■ **EXCERPT**
Start of Block

In total, about 330 full-time equivalent positions were added in this year’s budget, according to the city, including 279 in the school system, four in the Public Health Commission, and 47 in other city departments.
Jim Durkin, legislative director for the American Federation of State, County and Municipal Employees Council 93, which represents government employees across New England, said city workers have been pleased with the level of support Walsh’s administration has provided them during the crisis.
He said Walsh has shown “great respect and appreciation” for public sector employees. “Because they’re needed on the job, our members haven’t had the luxury of sheltering safely in the confines of their home, but the Walsh administration has worked with us to make sure they’re as safe as possible,” Durkin said. “We’re never going to be able to eliminate risk, but by working with the mayor and his team, we’ve been able to reduce the risk of exposure.”
Pam Kocher, president of the Boston Municipal Research Bureau, said the city has benefited from several years of revenue growth partly spurred by new development, which helped the city avoid staff cuts that have impacted some other major metropolitan areas. Boston ended fiscal 2020 with a $15.3 million budget surplus, marking the city’s 35th year of producing a surplus.

End of Block

■ **WORK REQUEST 1**
Echo the Boston budget excerpt word for word from "Pam Kocher, president" to "producing a surplus.".
■ **WORK REQUEST 2**
Write the next part of the Boston budget excerpt, starting after its final sentence.
The records that come after this are separate material, unrelated to the Boston budget excerpt.

■ **GIVEN INFORMATION**
Start of Block

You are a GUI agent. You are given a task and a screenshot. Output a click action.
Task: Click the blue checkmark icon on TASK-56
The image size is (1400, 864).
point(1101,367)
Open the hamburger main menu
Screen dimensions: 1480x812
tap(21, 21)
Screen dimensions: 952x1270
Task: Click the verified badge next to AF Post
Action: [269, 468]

End of Block

■ **EXERCISE ANSWER 1**
Pam Kocher, president of the Boston Municipal Research Bureau, said the city has benefited from several years of revenue growth partly spurred by new development, which helped the city avoid staff cuts that have impacted some other major metropolitan areas. Boston ended fiscal 2020 with a $15.3 million budget surplus, marking the city’s 35th year of producing a surplus.

■ **EXERCISE ANSWER 2**
“So coming into this difficult situation for city government, for the community, for businesses in the city, Boston came into it positioned quite strongly financially,” Kocher said. “So that has definitely made a real difference for the city.”
Although the city was able to balance its budget without cutting staff, it has not been immune to the effects of a pandemic-era economy. Because the state has allowed businesses to delay payments of local taxes such as the rooms and meals tax and hotel tax until April 2021, officials are working with limited information around local revenues, Sterritt said.
And with the state facing another surge in cases that has prompted Gov. Baker to roll back some reopening guidelines, he said revenue from businesses like hotels and restaurants will likely continue to be affected. The city’s fiscal 2021 budget anticipates that excise collections will fall by roughly $38 million, or nearly 19 percent, according to the Research Bureau.
“It’s definitely an area of concern, an area that we’re a little less informed on than we normally would because the state has delayed those excise taxes,” Sterritt said. “But we’re certainly monitoring that as a potential area of risk.”
However, more than 70 percent of the city budget comes directly from property taxes, a revenue source that has inspired a bit more optimism among officials during this period. Kocher explained that because there is a lag between assessment and payment of property tax bills, any decline in that area would not emerge immediately. But it typically takes an extended economic downturn to significantly impact property tax revenue, she said.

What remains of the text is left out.